> [Problem details]: Please repeat the passage below about Tammy Marquardt word for word, starting with "He told her" and going on through "miscarriage of justice.".

GIST: "Tammy Marquardt was pregnant and 23 years old when she was admitted into the Kingston Prison for Women. A guard quickly offered her some advice.
He told her to lie to other inmates and say that she murdered her husband.
That way, Tammy would have some status in prison and the child inside her might be safer.
“I was all by myself,” she recalled. “I had the baby inside me. That was all of my support.”
The truth was that Marquardt was sentenced to life in prison in 1995 after she was wrongly convicted of first-degree murder in the death of her 2 ½ year old son, Kenneth.
Marquardt had rejected a prosecution offer of five years in prison in exchange for a manslaughter plea. It would be another 15 years before a court finally acknowledged she was victim of miscarriage of justice.
By then, her other sons had grown up without her.
Sometimes, Marquardt, 49, marvels that she’s still alive to tell her story.

> [Material shown]:

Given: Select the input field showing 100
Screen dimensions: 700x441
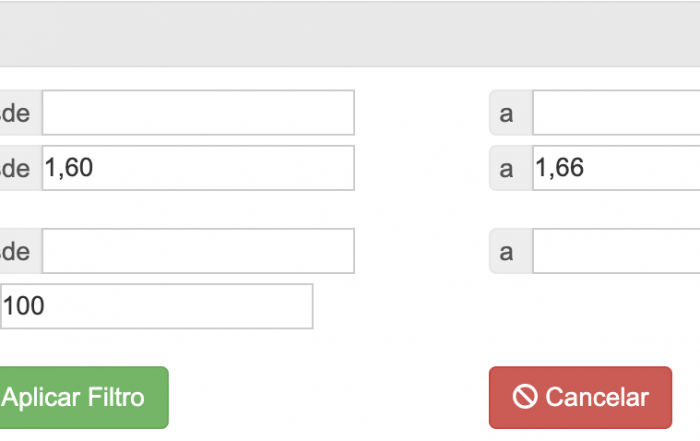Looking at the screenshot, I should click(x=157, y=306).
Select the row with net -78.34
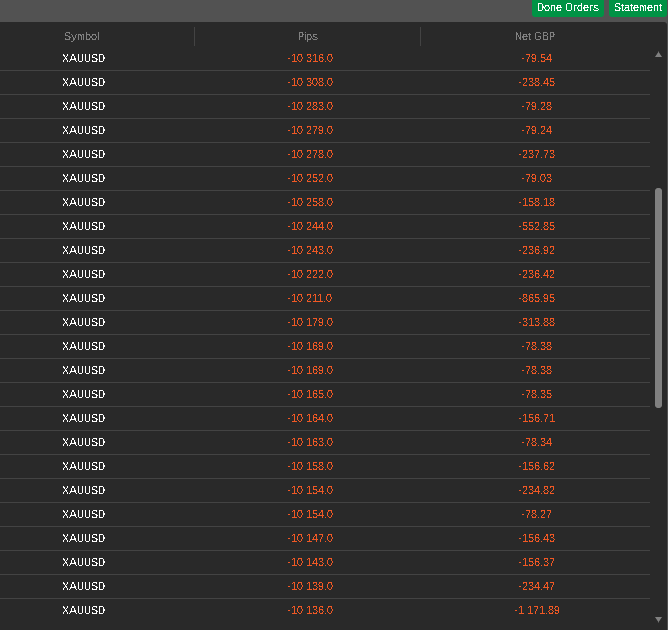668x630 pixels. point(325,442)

* * *

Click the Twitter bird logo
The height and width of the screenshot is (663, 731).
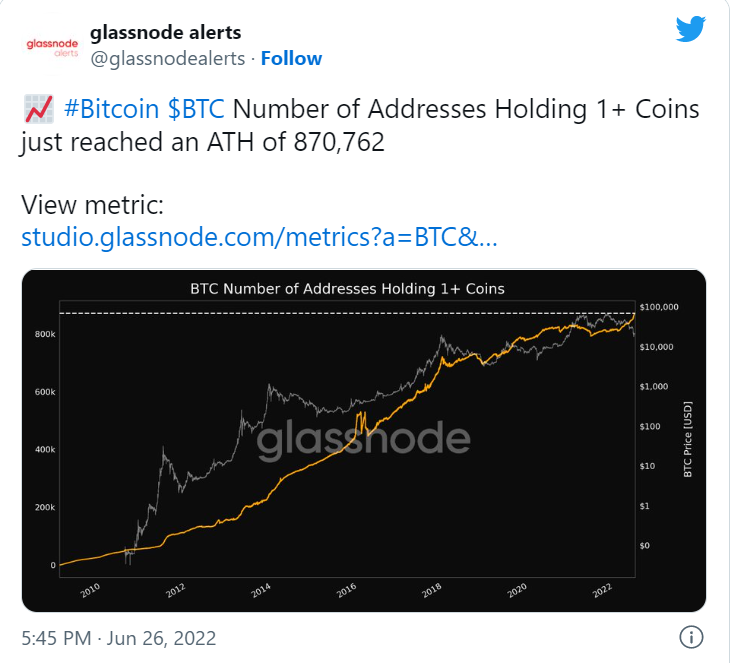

* * *

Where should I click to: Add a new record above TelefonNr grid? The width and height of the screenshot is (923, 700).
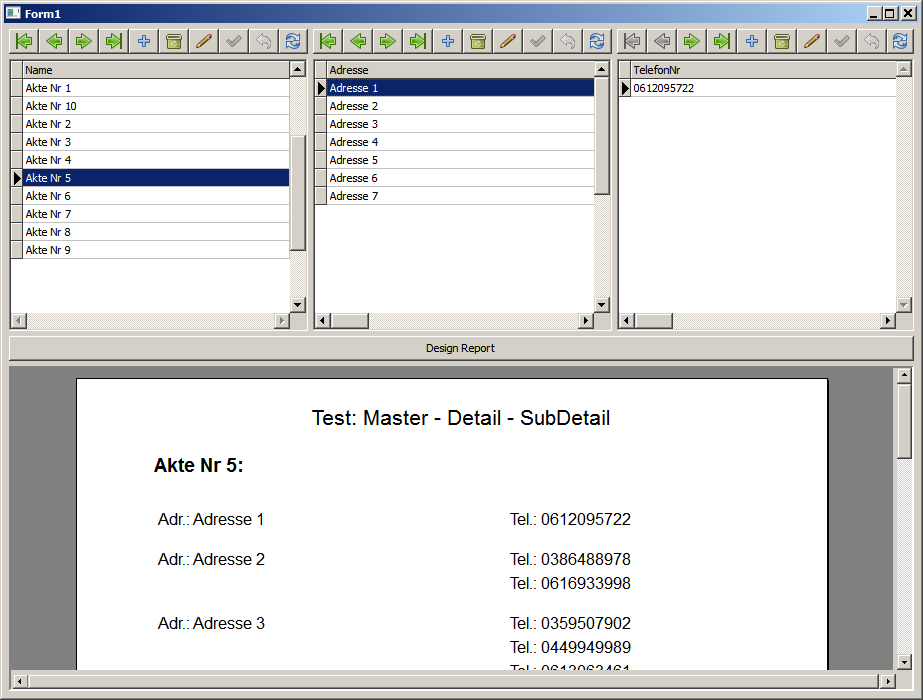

> [Task solution]:
He told her to lie to other inmates and say that she murdered her husband.
That way, Tammy would have some status in prison and the child inside her might be safer.
“I was all by myself,” she recalled. “I had the baby inside me. That was all of my support.”
The truth was that Marquardt was sentenced to life in prison in 1995 after she was wrongly convicted of first-degree murder in the death of her 2 ½ year old son, Kenneth.
Marquardt had rejected a prosecution offer of five years in prison in exchange for a manslaughter plea. It would be another 15 years before a court finally acknowledged she was victim of miscarriage of justice.